The Future of Biochar in Cocoa Systems

Biochar application has shown to have the potential to significantly increase crop yields in tropical agricultural systems. Reportedly, biochar application can positively affect root development by increasing root biomass and root surface area (in some cases more than 30%), thus alleviating plant nutrient and water deficiencies. Implementation of biochar-based fertilization to smallholder cocoa (agroforestry) systems and other tropical perennial crop systems can contribute to achieving a number of sustainable development goals, namely SDG1 (no poverty), SDG2 (zero hunger), SDG 13 (climate action) and SDG15 (life on land). This is, through providing more income and higher yields to farmers in conjunction with high carbon sequestration while reducing the fossil-fuel dependence of industrial fertilizer production and enhancing a number of other ecosystem functions and services.
The ecosystem service of sequestering carbon is a major advantage of biochar and therefore of high interest. An iterative process of biochar application possesses the potential to build up substantial carbon sinks. The agronomic application of pyrogenic carbon is recognised as a crucial (and multi-functional) negative emission technology. It has the potential for high offsets and rapid implementation according to the latest report of IPCC (2019). Moreover, through verification and trading of biochar-based carbon credits (e.g. through EBC, 2020) additional revenues can be generated by cocoa farmers.
Looking at the benefits of biochar on cocoa systems is a novel research line with a high societal impact potential. To date, no published scientific research exists about the effect of biochar-based fertilization on cocoa crop productivity using field trials. On the other hand, our research is supported by a fast-growing biochar related research community delivering steadily more data for other crops as well as new methods on biochar-based fertilization and soil improvement in tropical agriculture. This can potentially benefit research and technologies applicable to cocoa cultivation. Since 2020 the Institute of Tropical Plant Production and Agroecosystem Modelling (TROPAGS) of the University of Göttingen collaborates with the Ithaka Institute for Carbon Intelligence in a research effort to deepen the understanding of the agronomic potential of biochar application in cocoa production systems. This collaborative research is carried out in the greenhouse and through field trials and addresses relevant knowledge gaps in basic understanding and more applied research topics. Field experiments are currently conducted in Ghana, where the Ithaka Institute supported by the University of Göttingen is working in close cooperation with the local cocoa farmer communities and with a private sector partner who holds a major share of the global cocoa market.
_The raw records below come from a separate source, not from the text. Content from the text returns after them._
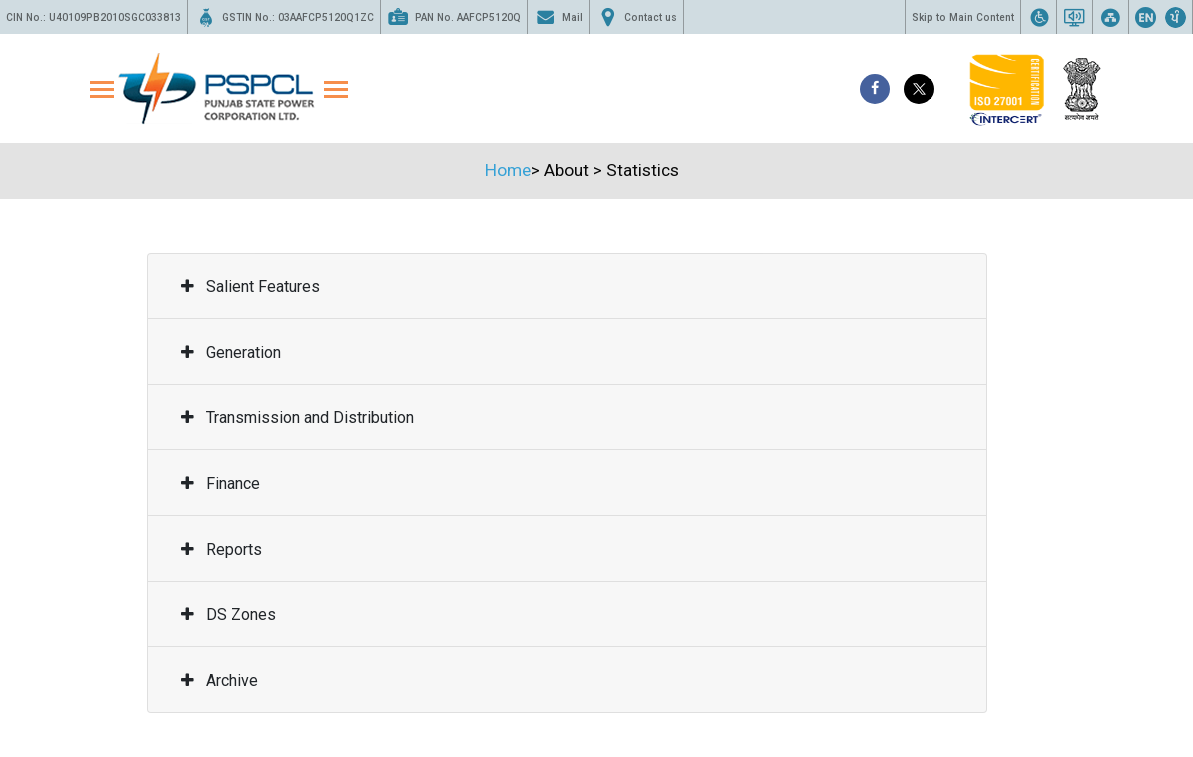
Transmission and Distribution (297, 417)
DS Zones (228, 614)
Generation (231, 352)
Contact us (636, 17)
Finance (220, 483)
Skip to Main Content (963, 17)
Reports (221, 549)
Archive (219, 680)
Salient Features (250, 286)
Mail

Fig.1: Cocoa – Biochar trial at the University of Göttingen

During a field trial pilot launched in October 2020 in Ghana, a decentral scheme of biochar production was tested in Ghana. The team deployed “Kon-Tiki” kilns, i.e. flame curtain pyrolysis, to convert production residues of the coco value chain, namely pods and pruning wood, into biochar. Kon-Tiki kilns can be established decentralised and at very low costs.

Fig.2: Map, modified from Läderach et al. 2013, showing project locations in Ghana

The biochar produced, was consecutively milled and converted into a liquid biochar-based fertilizer and applied directly into the cocoa plant root zone through a novel injection technology. For the first time this new technology allows for a biochar incorporation in already established perennial systems. In Ghana, field experiments have been established covering distinguished cocoa age classes (mature and seedling stage) and climatic zones (wet region with nutrient constrains and dry region with water constrains). Parameters ranging from drought (seasonal Harmattan) survival rate, growth and vigour, to yield data are continuously monitored. There are plans to upscale to other cocoa production regions including Indonesia, Ecuador and Ivory Coast.
The ongoing field research will be complemented by laboratory and greenhouse-based trials at the University of Göttingen to enhance the mechanistic understanding of the underlying principles. The experiments shall utilize lysimeters and rhizoboxes to evaluate the effect of biochar application on drought stress, root morphology, phosphorus mobilisation and aluminium immobilisation.